● **Data excerpts**:

_ _ _ _ _ _ _

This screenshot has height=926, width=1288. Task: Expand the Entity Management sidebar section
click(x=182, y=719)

_ _ _ _ _ _ _

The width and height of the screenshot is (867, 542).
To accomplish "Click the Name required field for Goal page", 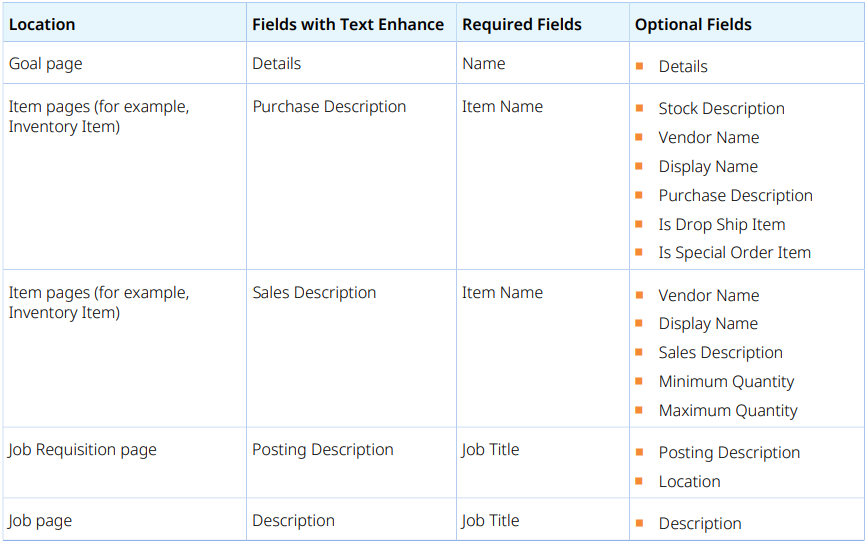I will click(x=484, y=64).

_ _ _ _ _ _ _

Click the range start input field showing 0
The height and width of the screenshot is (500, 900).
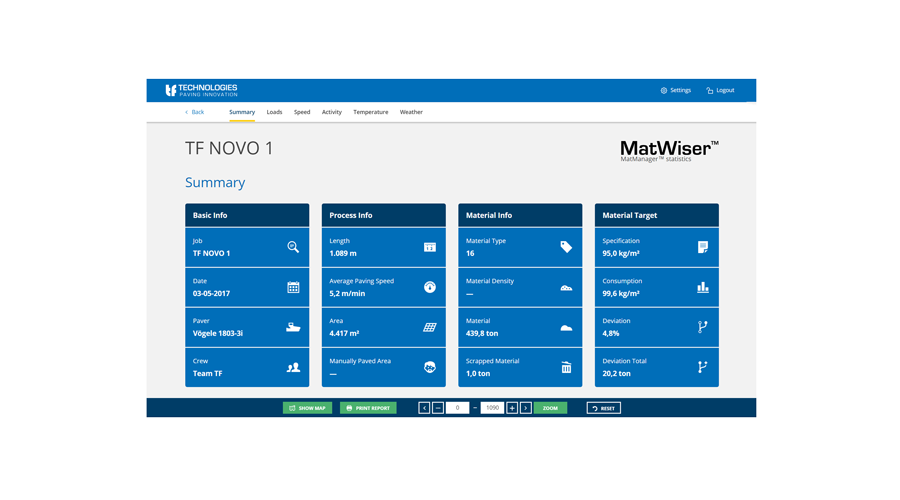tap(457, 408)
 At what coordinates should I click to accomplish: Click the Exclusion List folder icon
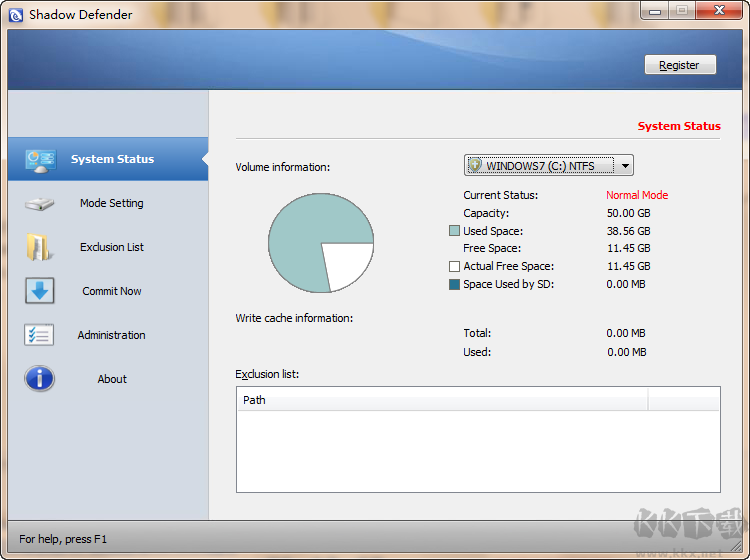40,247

_ _ _ _ _ _ _

● **Goal of the exercise**:
Convert the records starting at the line containing "This screenshot has" and ending at the line containing "click(x=182, y=719)" into a JSON list of strings, one string per line, leaving out blank lines.

● **Finished exercise**:
[
  "This screenshot has height=926, width=1288. Task: Expand the Entity Management sidebar section",
  "click(x=182, y=719)"
]